Partageant sa vie et ses activités professionnelles entre la Belgique et le Brésil, Sylvio Perlstein, au fil de quarante années de voyages, de rencontres et d’amitiés tissées avec les artistes, a réuni près d’un millier d’oeuvres d’art moderne et contemporain. Il dévoile ici une partie de sa collection photographique regroupant certaines des images les plus emblématiques de l’histoire de ce médium.

Les photographes des années 1920 et 1930 dominent l’ensemble de la présentation, à l’instar de Man Ray – auquel le titre de l’exposition rend d’ailleurs hommage en reprenant l’intitulé de son recueil «La photographie n’est pas l’art» édité en 1937 – qui a accompagné le collectionneur dans sa quête de l’insolite, du fantasmagorique, du déconcertant. Des tirages de la Poupée de Hans Bellmer en passant par les autoportraits travestis de Claude Cahun, l'exposition révèle quelques unes des plus belles photographies du surréalisme tout en s'intéressant aux développements contemporains que le mouvement a pu prendre avec notamment les oeuvres de Vik Muniz, Adriana Varejão ou Philippe Ramette. Le parcours de l'exposition est également ponctué d’oeuvres non-photographiques de Magritte, Pistoletto ou Bruce Nauman entre autres.
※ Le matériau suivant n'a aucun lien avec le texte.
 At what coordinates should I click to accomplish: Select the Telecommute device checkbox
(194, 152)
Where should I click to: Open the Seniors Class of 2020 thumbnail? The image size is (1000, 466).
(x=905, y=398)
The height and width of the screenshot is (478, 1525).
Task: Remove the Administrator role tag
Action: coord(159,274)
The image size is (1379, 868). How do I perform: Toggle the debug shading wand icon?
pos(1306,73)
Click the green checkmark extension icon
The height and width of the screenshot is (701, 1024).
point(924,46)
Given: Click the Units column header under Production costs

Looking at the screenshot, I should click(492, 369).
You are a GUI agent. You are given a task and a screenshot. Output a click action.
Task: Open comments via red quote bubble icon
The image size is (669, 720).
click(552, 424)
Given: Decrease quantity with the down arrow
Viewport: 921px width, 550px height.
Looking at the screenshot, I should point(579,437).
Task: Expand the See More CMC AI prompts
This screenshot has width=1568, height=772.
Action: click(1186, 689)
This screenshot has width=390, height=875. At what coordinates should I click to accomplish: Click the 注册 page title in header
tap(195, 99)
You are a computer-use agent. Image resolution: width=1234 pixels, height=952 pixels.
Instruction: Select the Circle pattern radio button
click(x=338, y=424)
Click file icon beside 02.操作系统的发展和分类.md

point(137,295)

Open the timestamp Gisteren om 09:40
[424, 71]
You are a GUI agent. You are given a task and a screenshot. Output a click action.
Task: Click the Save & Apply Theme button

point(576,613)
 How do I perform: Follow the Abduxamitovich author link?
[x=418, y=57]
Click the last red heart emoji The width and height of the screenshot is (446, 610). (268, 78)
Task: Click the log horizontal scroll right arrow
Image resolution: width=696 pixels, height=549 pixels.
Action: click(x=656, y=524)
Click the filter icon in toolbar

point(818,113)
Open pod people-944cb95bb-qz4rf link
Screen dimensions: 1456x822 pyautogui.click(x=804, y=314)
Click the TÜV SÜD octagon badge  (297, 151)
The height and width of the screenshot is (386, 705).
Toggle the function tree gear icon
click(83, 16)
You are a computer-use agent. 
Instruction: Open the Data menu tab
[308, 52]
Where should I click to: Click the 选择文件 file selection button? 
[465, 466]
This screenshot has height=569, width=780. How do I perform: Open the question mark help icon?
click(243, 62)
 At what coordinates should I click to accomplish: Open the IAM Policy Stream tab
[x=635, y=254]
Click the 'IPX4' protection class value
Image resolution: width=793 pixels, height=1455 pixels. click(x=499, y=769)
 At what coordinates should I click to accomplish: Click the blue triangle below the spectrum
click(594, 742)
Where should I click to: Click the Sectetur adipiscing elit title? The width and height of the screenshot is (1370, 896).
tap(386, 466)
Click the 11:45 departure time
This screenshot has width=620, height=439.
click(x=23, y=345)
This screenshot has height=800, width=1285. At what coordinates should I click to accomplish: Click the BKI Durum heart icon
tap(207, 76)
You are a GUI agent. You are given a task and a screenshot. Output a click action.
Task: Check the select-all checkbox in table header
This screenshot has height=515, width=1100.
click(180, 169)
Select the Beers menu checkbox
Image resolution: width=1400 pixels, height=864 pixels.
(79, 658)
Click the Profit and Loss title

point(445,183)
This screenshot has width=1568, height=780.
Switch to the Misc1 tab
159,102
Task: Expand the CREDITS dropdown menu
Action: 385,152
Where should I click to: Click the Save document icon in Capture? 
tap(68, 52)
Cette exposition reflète le regard personnel de Sylvio Perlstein sur la photographie et affiche une ligne directrice pouvant être conçue comme un angle de lecture particulier de l’histoire de la photographie : celle d’une prédilection pour la création photographique présentant les caractéristiques de cette «inquiétante étrangeté», chère aux surréalistes, mais aussi nettement perceptible dans l’ensemble de sa collection, toutes périodes confondues.

Fondée de manière «intuitive et passionnée», cette collection ne présente point de portraits ou de nus classiques mais toujours une quête de l’expérimentation technique (rayogrammes, surimpressions, photomontages...), de la marginalité esthétique et iconographique : l’objectif fragmente, déconstruit, poétise ou érotise le corps humain ; le visage se change en masque ; les objets deviennent fétiches ; les espaces se muent autant en passages qu’en frontières...

Les commissaires de l’exposition, Régis Durand et David Rosenberg ont choisi de regrouper les oeuvres de la collection en six sections «Corps», «Objets», «Masques et visages», «Espaces», «Scènes» et «Mots» invitant ainsi à la création de relations originales entre des périodes et des artistes différents.

Si le surréalisme en tant que mouvement historique est représenté par de nombreuses épreuves dans la collection Perlstein, la surréalité et le fantasmagorique émanent de nombre d’images exposées. Le «beau bizarre» ou selon la terminologie de Sylvio Perlstein, l’esquisito, peut être une piste de lecture opportune de la photographie des XXe et XXIe siècles.